▽
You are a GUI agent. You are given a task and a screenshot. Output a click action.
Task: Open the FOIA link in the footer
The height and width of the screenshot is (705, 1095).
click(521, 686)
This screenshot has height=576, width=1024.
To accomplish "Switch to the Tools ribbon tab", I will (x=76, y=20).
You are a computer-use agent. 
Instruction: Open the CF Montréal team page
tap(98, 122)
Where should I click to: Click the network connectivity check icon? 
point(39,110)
△
Task »
Print all of the lines above again, word for word, with nothing changed.

Full answer »
You are a GUI agent. You are given a task and a screenshot. Output a click action.
Task: Open the FOIA link in the footer
The height and width of the screenshot is (705, 1095).
click(521, 686)
This screenshot has height=576, width=1024.
To accomplish "Switch to the Tools ribbon tab", I will (x=76, y=20).
You are a computer-use agent. 
Instruction: Open the CF Montréal team page
tap(98, 122)
Where should I click to: Click the network connectivity check icon? 
point(39,110)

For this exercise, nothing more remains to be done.